TomWildenhain commented 5 years ago

It seems like the live updating of puzzle answers is mainly for cases when the Puzzlehunt staff manually changes the response to a submission. We used to do all responses manually, but now the server handles 99% of them automatically, so it might not be a big deal if the checking rate was dropped from once every 3 seconds to maybe once every 30 seconds. Do you think you could do an exponential backoff of the AJAX? We normally update a response fairly quickly if we are going to change it.

TomWildenhain commented 5 years ago

Liam said he did a total of 5-10 edits over the course of the hunt and most of them occurred within seconds of submission.

dlareau commented 5 years ago

Thats good to know, its true that the live updating was definitely a holdover from before auto-answering became the default in #32 . I could see something like a 10 second starting period backing off to a 2-3 minute period doing well for the current setup and would lower the number of AJAX calls drastically.

TomWildenhain commented 5 years ago

Yeah, I think maybe 5 seconds, 10 seconds, 30 seconds, and then 1 minute would be good. The backoff would get reset after each answer submission. Since most teams don't submit answers continuously, this would limit most users to a polling rate of 1 request be minute. Do we have any other continuously polling pages other than the chat and admin pages?
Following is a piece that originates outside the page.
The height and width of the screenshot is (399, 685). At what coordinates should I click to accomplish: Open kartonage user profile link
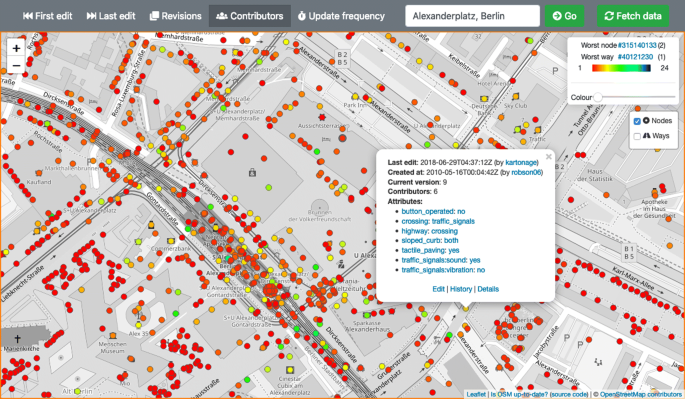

TomWildenhain commented 5 years ago

Also I'm noticing that the progress page takes a while to load even when the server is not in high demand (like right now). The progress page auto-refreshes, so this actually might contribute significantly. It is probably slow because of all the django queries necessary to populate the chart. Is there any way to cache/optimize this?

dlareau commented 5 years ago

Do we have any other continuously polling pages other than the chat and admin pages?

No, the only polling pages are:

As for the progress page, it is indeed a hugely resource intensive page as it has to comb through the team table, puzzle table, the submssion table, the unlock table, and the solve table. The good news is that once it has been loaded once, the AJAX requests are relatively cheap. Each AJAX request just checks the latest entry in 3 tables to see if there is anything newer than the comparison value it sends along.

Some data to back this up: Right now loading the progress page for me took 1.89 seconds, however every AJAX request after that took only ~115ms, which is shorter than the request time of most static files.

screen shot 2018-10-08 at 10 54 28 am

In my opinion, the only thing that could really be done for the progress page would be to have a client-side checkbox for fast updates. The main display computer could check this box to keep the current rate of AJAX requests and then we could make the default slower. This sort of solution only really works for staff pages where we can trust staff to check the box responsibly.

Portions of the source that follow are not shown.